Circulating and bone inflammation
Circulating TNF-α levels were significantly higher in T2D (p=0.0004), but they were not higher in OB (p=0.1108) compared to control subjects (Fig. 1A). IL-6 levels were higher in both T2D (p=0.0451) and OB (p=0.0002) compared to controls (Fig. 1B). Adiponectin levels were lower only in T2D compared to OB (p=0.0402), but not in the other groups (Fig. 1C). Of note, circulating TNF-α and IL-6 were strongly positively correlated with VAT mass (r=0.3651, p=0.0310 and r=0.7139, p<0.0001, respectively), as reported in Figure 1-Supplementary figure 1.
Analysis of gene expression in the femoral head after surgery showed increased TNF-α mRNA levels either in T2D compared to controls (p<0.0001) or in T2D compared to OB (p=0.0161) (Fig. 2A). However, gene expression levels of IL-6 were not different between groups (Fig. 2B), as for IL-8 mRNA levels (Fig. 2C) IL-10 gene expression levels were lower in both T2D (p=0.0285), and OB (p=0.0324) compared to controls (Fig. 2D). Adiponectin (ADIPOQ) mRNA levels were lower in subjects with T2D (p=0.0041) compared to controls (Fig. 2E). On the other hand, SFRP5 mRNA levels were only higher in T2D (p=0.0084) compared to control subjects (Fig. 2F).

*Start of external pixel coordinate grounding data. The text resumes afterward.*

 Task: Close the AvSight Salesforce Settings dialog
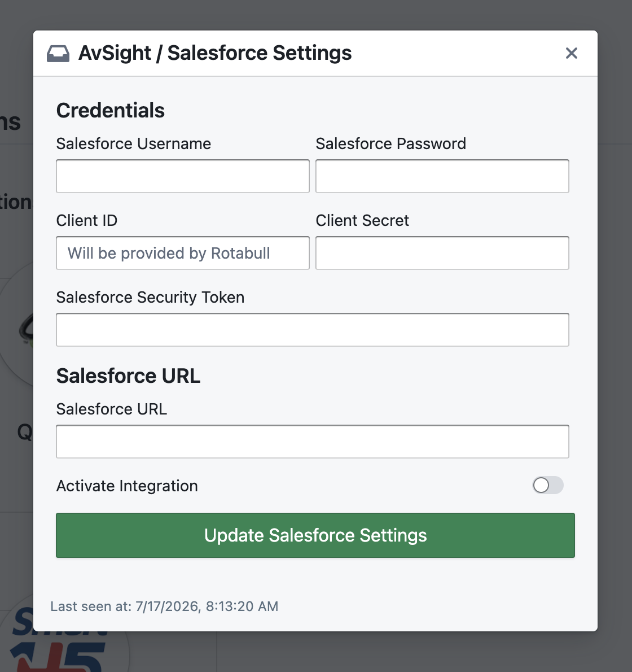571,53
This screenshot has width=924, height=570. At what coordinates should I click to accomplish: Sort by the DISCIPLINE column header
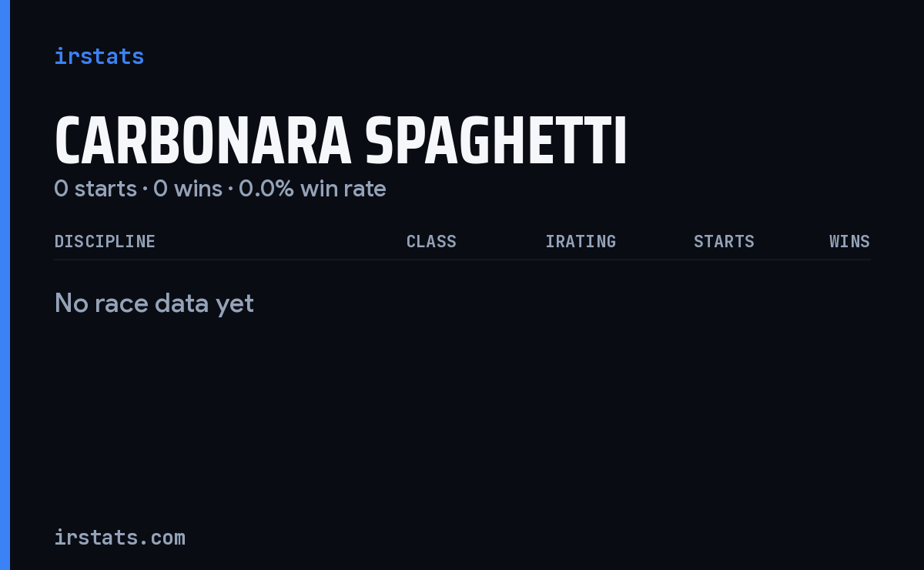(105, 242)
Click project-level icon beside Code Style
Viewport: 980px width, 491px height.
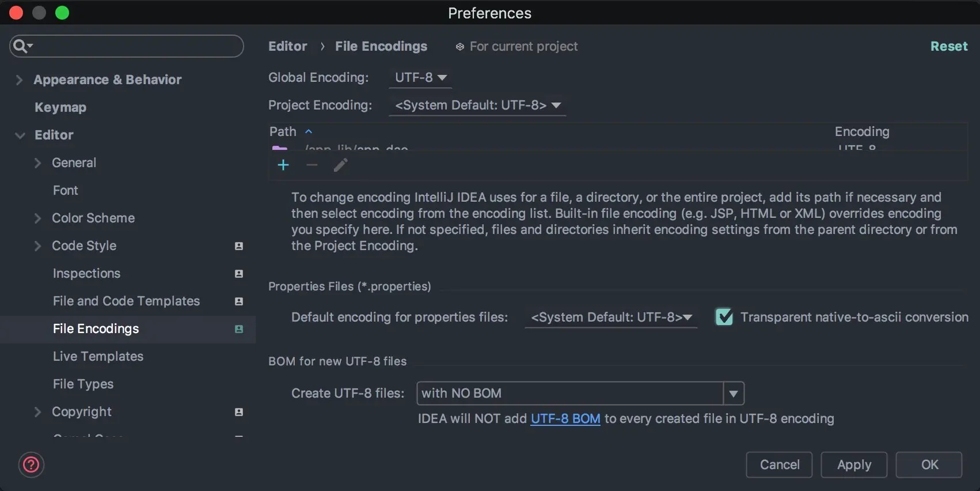(239, 246)
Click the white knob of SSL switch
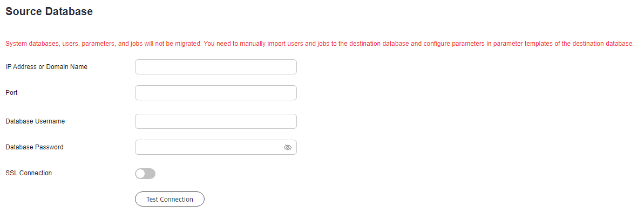This screenshot has height=213, width=644. (140, 174)
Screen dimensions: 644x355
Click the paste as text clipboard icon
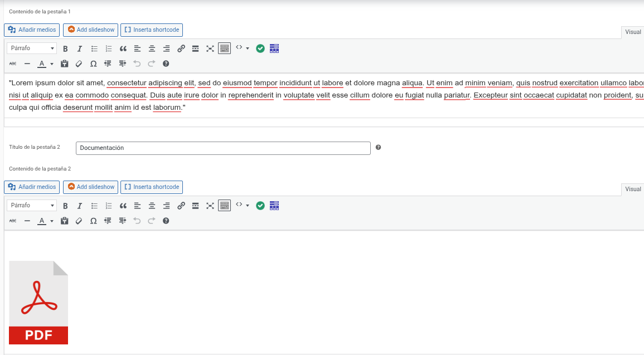click(64, 64)
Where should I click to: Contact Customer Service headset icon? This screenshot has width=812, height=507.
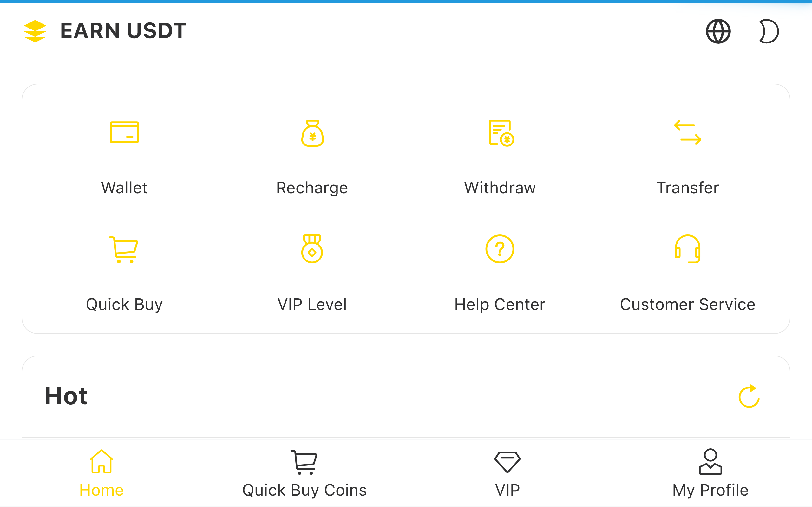(688, 249)
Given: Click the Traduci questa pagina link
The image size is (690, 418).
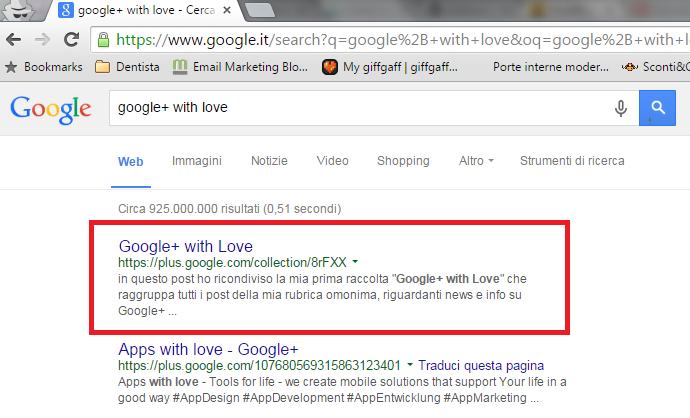Looking at the screenshot, I should click(481, 365).
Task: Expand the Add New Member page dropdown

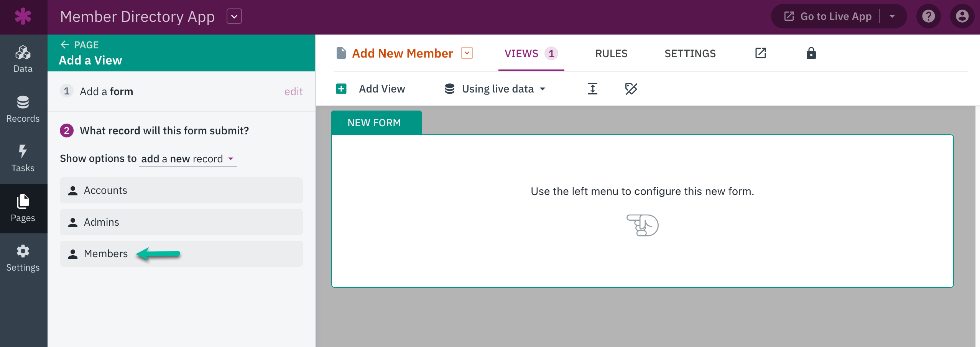Action: pos(467,53)
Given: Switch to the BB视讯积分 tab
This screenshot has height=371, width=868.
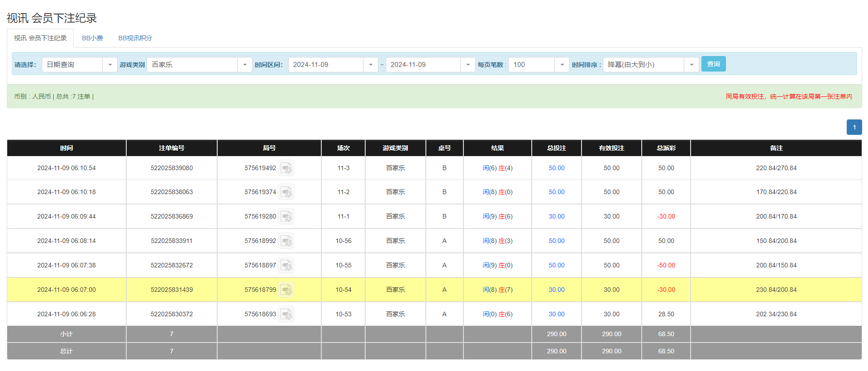Looking at the screenshot, I should coord(135,38).
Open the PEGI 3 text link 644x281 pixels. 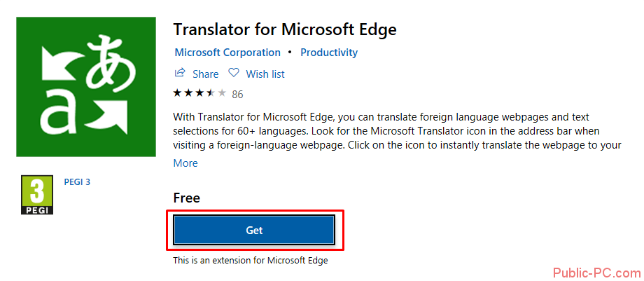[78, 182]
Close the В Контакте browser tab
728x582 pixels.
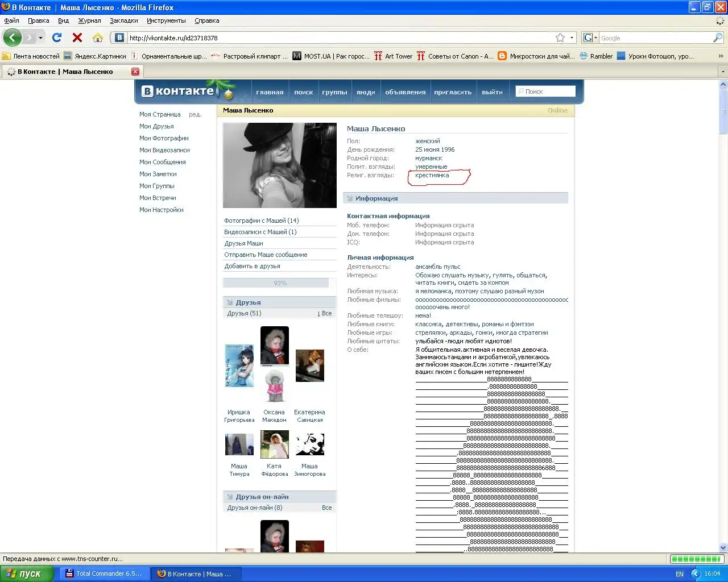(135, 72)
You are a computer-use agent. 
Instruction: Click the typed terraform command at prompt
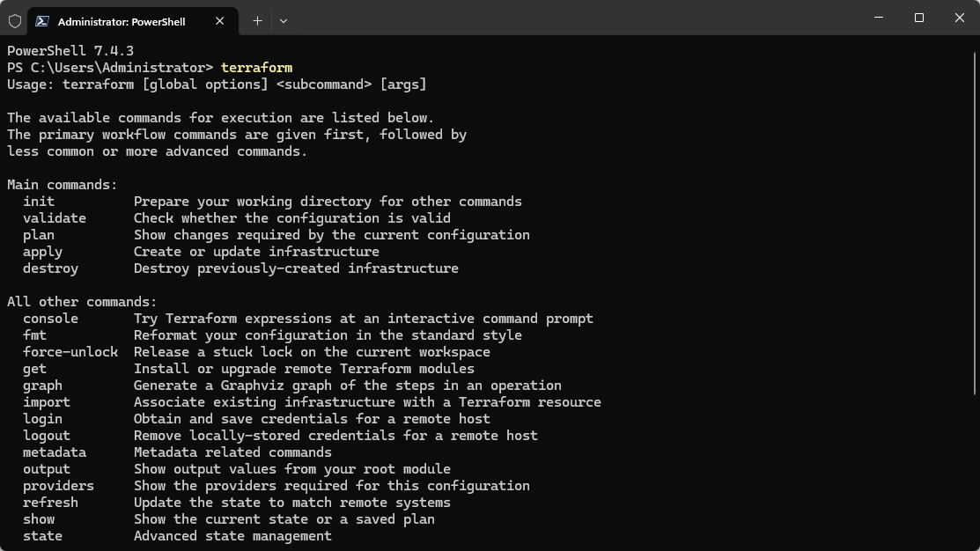pyautogui.click(x=256, y=68)
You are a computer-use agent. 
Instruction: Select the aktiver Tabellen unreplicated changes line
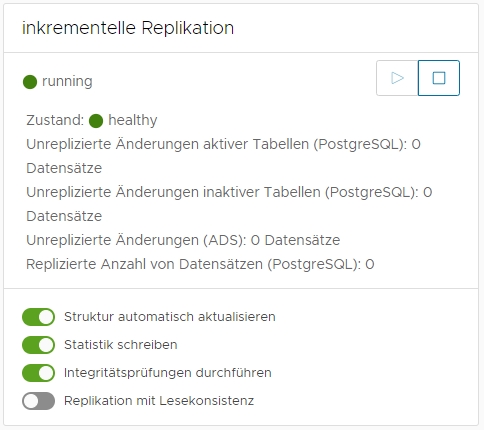[224, 156]
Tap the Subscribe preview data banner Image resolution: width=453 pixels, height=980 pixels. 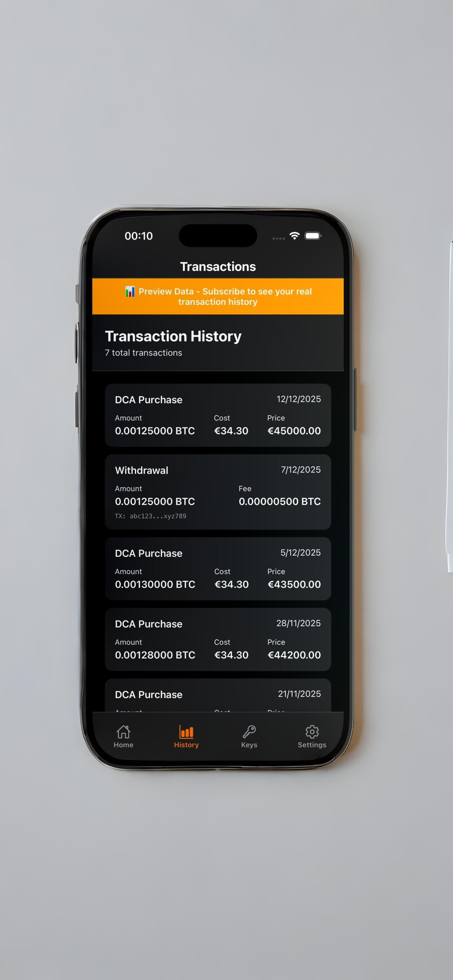click(218, 296)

Wnt signaling pathway in bone
The canonical Wnt inhibitor SOST mRNA levels were higher in T2D (p<0.0001) and in OB (p<0.0001) compared to controls (Fig.3A). Interestingly, SOST mRNA levels were positively correlated with fasting blood glucose levels in OB (Figure 3-Supplementary figure 1). In line, gene expression of the canonical ligand WNT10B was lower in T2D (p=0.0071) and in OB (p=0.0196) vs controls (Fig. 3B). Also, gene expression of LEF-1, the Wnt/β-catenin transcription factor, was lower in T2D (p<0.0001) and in OB (p=0.0479) compared to controls (Fig. 3C). Gene expression of non-canonical WNT5A was higher only in T2D (p=0.0025) but it was not different in OB compared to controls (Fig. 3D). Finally, Gene expression of GSK3β was higher either in T2D compared to OB (p=0.0069) or T2D vs controls (p=0.0003) (Fig. 3E).
Correlation analysis of inflammatory and Wnt target genes
Correlation analysis of inflammatory and Wnt target genes are reported in figure 4 (A-I). TNF-α mRNA levels were positively correlated with SOST (r=0.5121, p=0.0002), WNT5A (r=0.3227, p=0.0396) and GSK3β (r=0.3789, p=0.0146) mRNA levels (Fig. 4A-C). Conversely, TNF-α was negatively correlated with WNT10B (r=-0.3844, p=0.0188) and LEF-1 (r=-0.3310, p=0.0322) mRNA levels (Fig. 4D,E). IL-10 was only negatively correlated with SOST (r=-0.3100, p=0.0457) (Fig. 4F). ADIPOQ mRNA levels were negatively correlated with SOST (r=-0.3864, p=0.0105) and with WNT5A mRNA levels (r=-0.3025, p=0.0515) (Fig. 4G,H). Moreover, SFRP5 mRNA levels negatively correlated with LEF-1 (r=-0.3991, p=0.0131) mRNA levels (Fig. 4I).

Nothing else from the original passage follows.